September 19, 2006


How do we retain the capacity to remember all the zillion little things that in our day to day living we have to remember?

I know there are different little tools that some people use just to remember the big stuff like the techniques found here.
"You form acronyms by using each first letter from a group of words to form a new word. This is particularly useful when remembering words in a specified order. Acronyms are very common in ordinary language and in many fields. Some examples of common acronyms include NBA (National Basketball Associations), SCUBA (Self Contained Underwater Breathing Apparatus), BTUs (British Thermal Units), and LASER (Light Amplification by Stimulated Emission of Radiation). What other common acronyms can you think of? The memory techniques in this section, for example, can be rearranged to form the acronym "SCRAM" (Sentences/acrostics, Chunking, Rhymes & songs, Acronyms, and Method of loci)."
The number/rhyme tools found here seem a little more complicated but a good aid in remembering lists.
"The Number/Rhyme technique is a very effective method of remembering lists. It works by 'pegging' the things to be remembered to images rhyming with the numbers 0 - 9. By driving the associations with numbers you have a good starting point in reconstructing the images, you are aware if information is missing, and you can pick up and continue the sequence from anywhere within the list."
Or here:
"What is memory? | Does memory naturally decline with age?
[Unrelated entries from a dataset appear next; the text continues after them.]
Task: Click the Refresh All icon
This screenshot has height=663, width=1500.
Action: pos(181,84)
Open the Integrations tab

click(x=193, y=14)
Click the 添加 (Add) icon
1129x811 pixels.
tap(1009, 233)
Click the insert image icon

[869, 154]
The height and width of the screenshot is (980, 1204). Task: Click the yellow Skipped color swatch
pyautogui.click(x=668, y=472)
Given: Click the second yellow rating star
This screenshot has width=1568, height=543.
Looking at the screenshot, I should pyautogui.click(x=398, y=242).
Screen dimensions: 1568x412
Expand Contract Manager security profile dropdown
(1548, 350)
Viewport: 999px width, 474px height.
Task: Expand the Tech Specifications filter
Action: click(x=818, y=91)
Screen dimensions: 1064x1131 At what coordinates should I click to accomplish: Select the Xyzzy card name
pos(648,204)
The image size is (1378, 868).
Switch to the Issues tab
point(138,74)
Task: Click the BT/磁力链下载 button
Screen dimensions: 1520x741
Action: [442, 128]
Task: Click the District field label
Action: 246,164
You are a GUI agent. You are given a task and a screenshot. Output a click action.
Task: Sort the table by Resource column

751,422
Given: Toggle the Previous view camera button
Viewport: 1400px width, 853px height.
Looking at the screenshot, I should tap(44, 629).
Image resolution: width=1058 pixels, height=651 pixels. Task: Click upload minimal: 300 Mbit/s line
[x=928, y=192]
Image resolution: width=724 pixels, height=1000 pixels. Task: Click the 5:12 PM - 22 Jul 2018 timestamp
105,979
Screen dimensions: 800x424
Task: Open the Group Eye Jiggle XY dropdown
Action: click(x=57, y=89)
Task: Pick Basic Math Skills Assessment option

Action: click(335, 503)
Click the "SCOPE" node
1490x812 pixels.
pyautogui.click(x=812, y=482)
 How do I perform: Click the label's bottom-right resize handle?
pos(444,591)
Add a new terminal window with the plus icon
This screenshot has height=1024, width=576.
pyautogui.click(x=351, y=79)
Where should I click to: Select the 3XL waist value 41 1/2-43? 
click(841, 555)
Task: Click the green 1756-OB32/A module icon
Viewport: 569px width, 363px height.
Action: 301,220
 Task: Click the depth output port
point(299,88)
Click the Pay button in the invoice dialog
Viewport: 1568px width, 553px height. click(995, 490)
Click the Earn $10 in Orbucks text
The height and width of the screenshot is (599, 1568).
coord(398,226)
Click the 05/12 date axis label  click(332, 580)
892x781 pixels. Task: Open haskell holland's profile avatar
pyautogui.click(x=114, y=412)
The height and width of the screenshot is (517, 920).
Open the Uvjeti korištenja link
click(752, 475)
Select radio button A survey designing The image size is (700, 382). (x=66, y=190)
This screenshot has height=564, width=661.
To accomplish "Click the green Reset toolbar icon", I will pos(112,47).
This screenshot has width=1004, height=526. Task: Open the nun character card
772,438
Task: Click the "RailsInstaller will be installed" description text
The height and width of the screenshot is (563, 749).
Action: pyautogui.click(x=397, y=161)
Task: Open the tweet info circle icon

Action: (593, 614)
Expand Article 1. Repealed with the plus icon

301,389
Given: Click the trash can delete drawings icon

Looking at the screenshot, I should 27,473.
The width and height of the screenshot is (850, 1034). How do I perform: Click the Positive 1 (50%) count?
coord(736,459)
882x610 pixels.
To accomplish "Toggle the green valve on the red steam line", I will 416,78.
If so, why? | How do thoughts and emotions affect memory? | What are some ways I can improve my memory? | Can I exercise my brain the way I exercise my body? | What role does diet play in memory enhancement? | What are some other tools and techniques I can use to help me remember?"
Personally, the good ol' string on a finger works for me! I don't have much to remember, and I try not to have to think too much. Hey, who took my string?!!


Frank Sirmarco said...

I find that I destroyed my short-term memory in the 1990's.

I find that I destroyed...Oh wait, I forgot that I wrote that already.

Anonymous said...

The string on the finger is great for short-term memory loss, Frank! Works for me. Just have to remember where I left the string each time.